設計書

設計書って言っても色々とあるけど。現場によって色々と言葉が違うけど。ここで書くのは内部設計書に相当する設計書の話になると思う。
俺は設計書の部・章・節はそんなに気にしない。誤字脱字も多少なら気にしない。読み手が補完して解釈する事が出来れば別に良い。そういうのは問題にしない。設計書の見栄えとかは俺も苦手とする分野だし。問題なのはロジック的に誤っていたり矛盾していたり曖昧な部分があったりして、読み手が確信に至る事が出来ない様な内容である事。
例えば設計書に「3 分毎にxxx処理を行う」って記述があったとして、それ以上の記述が無いとすれば、その設計書は曖昧過ぎると思う。
読み手が確信に至るには以下の様な記述が必要になる。

  • 「3 分毎にxxx処理を行う」というのは「xxx処理の始まり」から「xxx処理の始まり」までが 3 分であるという事である。最初のxxx処理の始まりが 01:23:45 なら 2 回目のxxx処理の始まりは 01:26:45 であり 3 回目のxxx処理の始まりは 01:29:45 である。

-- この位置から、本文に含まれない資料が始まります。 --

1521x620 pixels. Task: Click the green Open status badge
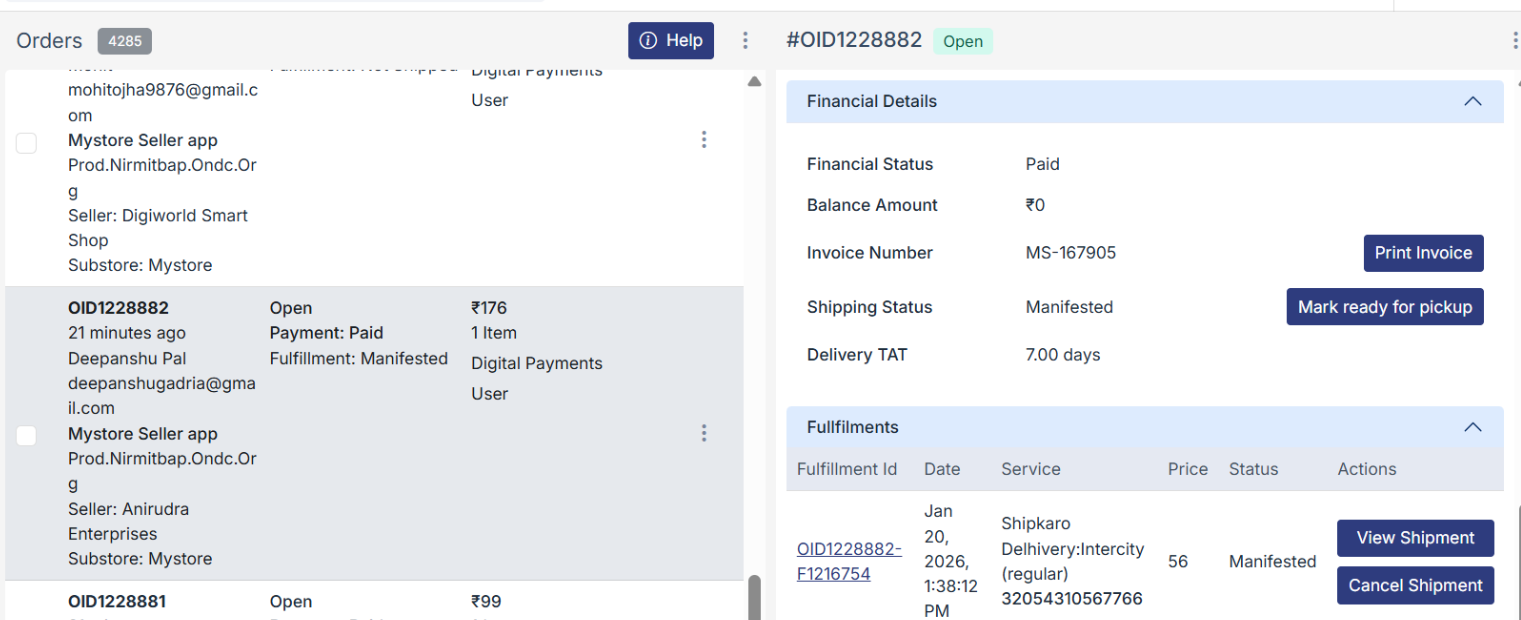963,42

動作の遅延が発生したり Sleep 等々の精度の悪さにより 2 回目のxxx処理の始まりが 01:26:47 になったとしても 3 回目のxxx処理の始まりは 01:29:45 である。つまり常に最初のxxx処理の始まりを基準として考える。
  • 3 分という時間を計る為に OS の時計を用いる。CPU が保持するカウンタ等々は用いない。OS の時計は NTP 等々によって常に調整されている物とし、またその調整方法は「連続した微調整」による物とする。この「連続した微調整」とは例えば OS の時計が進み過ぎているのなら、2 ミリ秒毎に時計を 1 ミリ秒だけ進ませるという処理を連続して行う事を意味する。逆に時計が遅れているのなら 1 ミリ秒毎に時計を 2 ミリ秒進ませる。

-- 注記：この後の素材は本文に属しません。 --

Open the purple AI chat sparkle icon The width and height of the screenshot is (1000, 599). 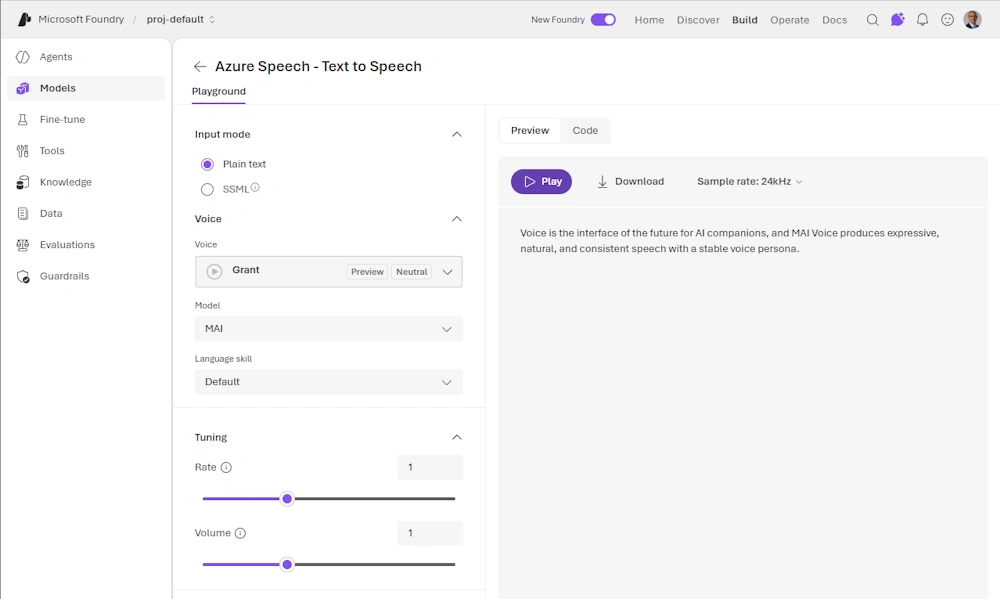point(897,20)
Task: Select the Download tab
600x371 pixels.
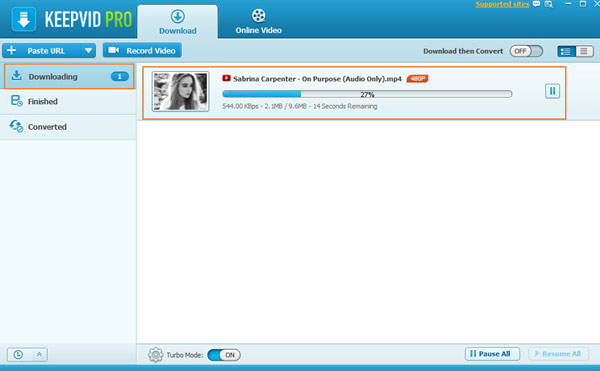Action: 178,22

  • 3 分という時間を計る為に秒の単位までを用いる。ミリ秒以下の単位は全て切り捨てる。
  • 1 分間は 60 秒とする。閏秒に関する特別な処理は必要としない。プログラムが実際に動いた時に閏秒を考慮した動作になっても考慮しない動作になっても良しとする。
  • xxx処理に 3 分間以上掛かった場合は連続してxxx処理を行う。この 3 分間以上の時間が掛かる場合というのは極めて稀に発生する物とする。なので何度か連続して処理をしていれば自然と遅延を挽回する。「そもそも通常のxxx処理が 3 分間以上掛かる場合」というのは有り得ない物とする。仮にそうなった場合の処理は動作保証対象外とするのでプログラムには一切盛り込まないで良い。
  • プログラムを一度停止して再起動した場合は以前に動作していた時の「最初のxxx処理の始まり」を考慮しない。新たに「最初のxxx処理の始まり」を決める事とする。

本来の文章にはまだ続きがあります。